Could you reproduce, word for word, the lines starting at the one that contains "464x323 pixels. At" and ending after the one that contains "click(23, 159)", leaving out the pictures?

§ **Material for the task**

-- start --

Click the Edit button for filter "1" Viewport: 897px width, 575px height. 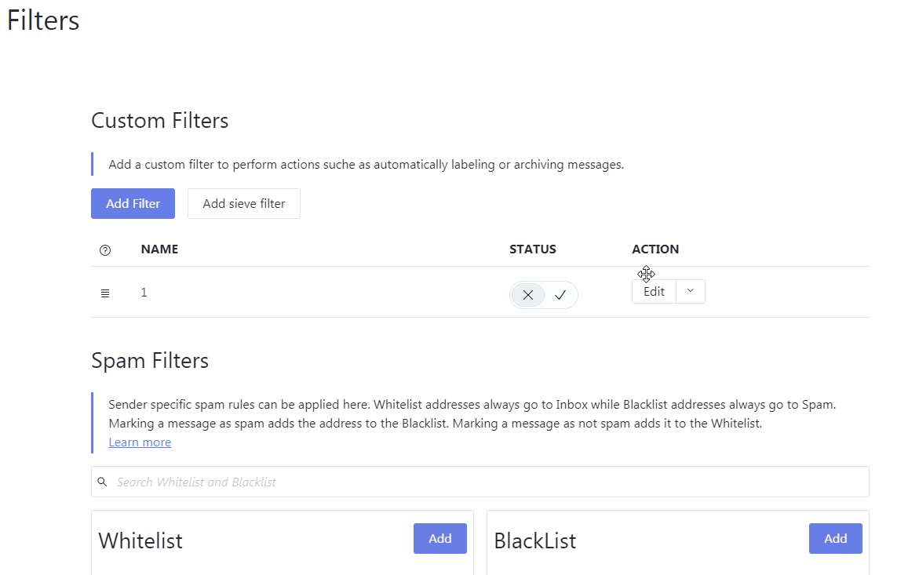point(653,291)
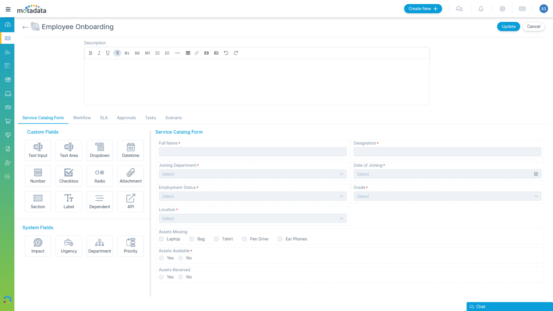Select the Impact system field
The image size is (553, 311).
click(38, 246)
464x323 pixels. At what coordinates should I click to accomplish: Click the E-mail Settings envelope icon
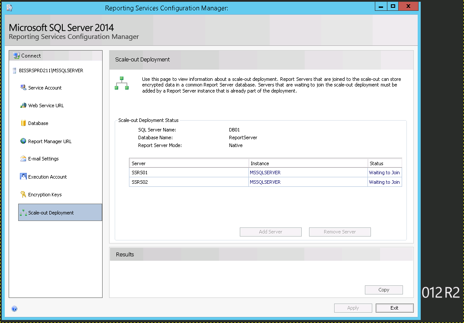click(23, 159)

-- end --
-- start --

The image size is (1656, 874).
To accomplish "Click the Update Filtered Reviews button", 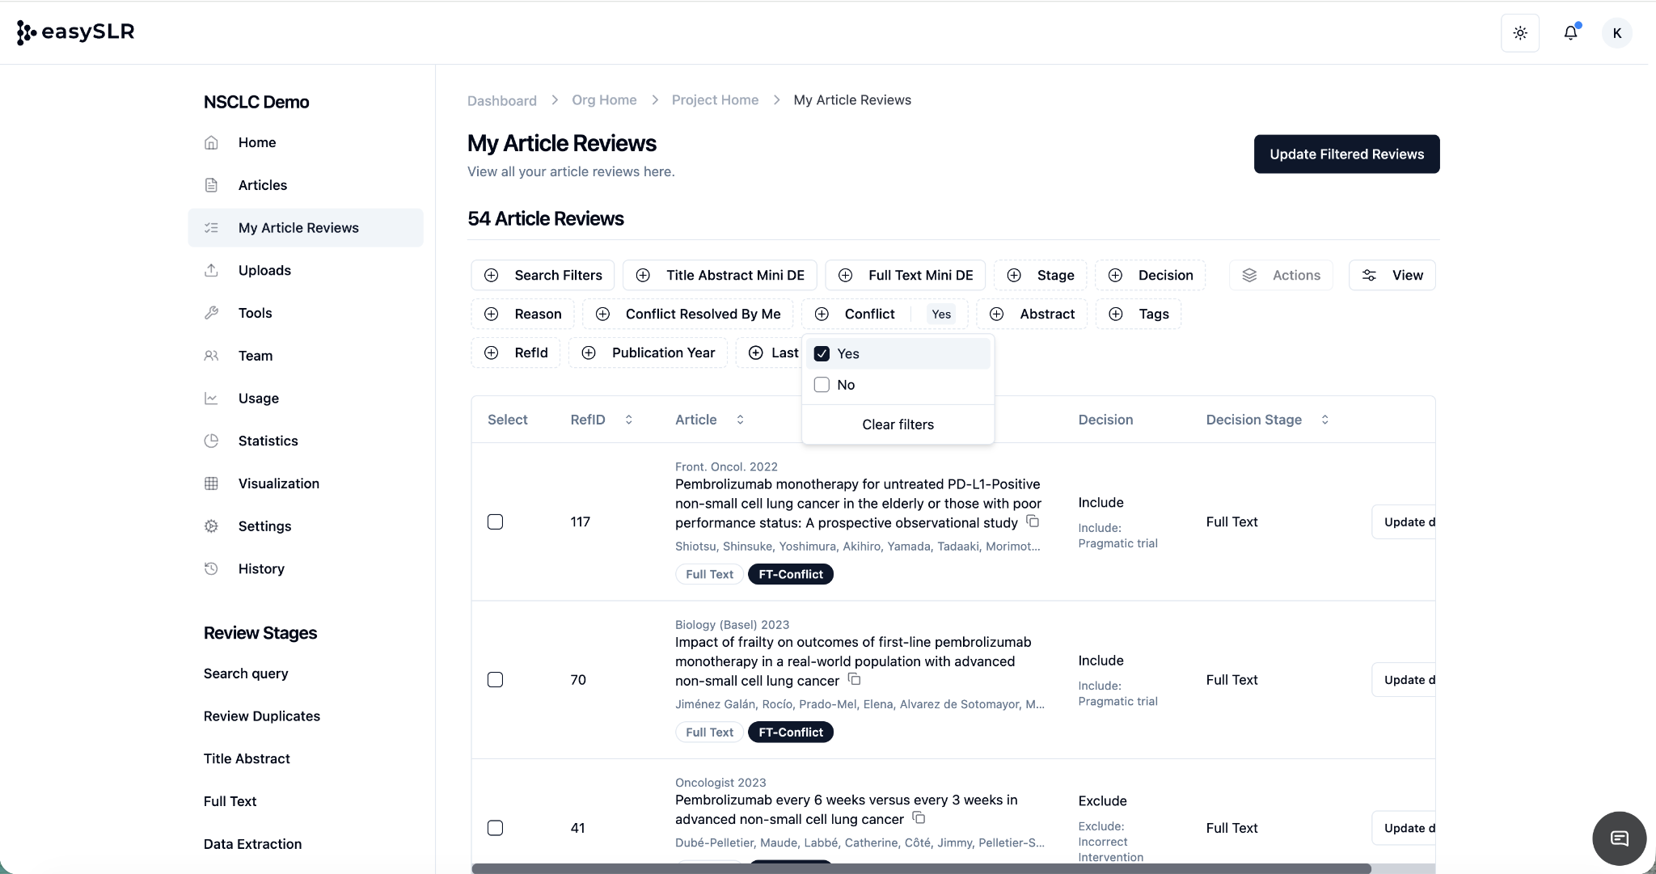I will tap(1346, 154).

-- end --

§ **Full answer**
464x323 pixels. At what coordinates should I click to accomplish: Click the E-mail Settings envelope icon
click(23, 159)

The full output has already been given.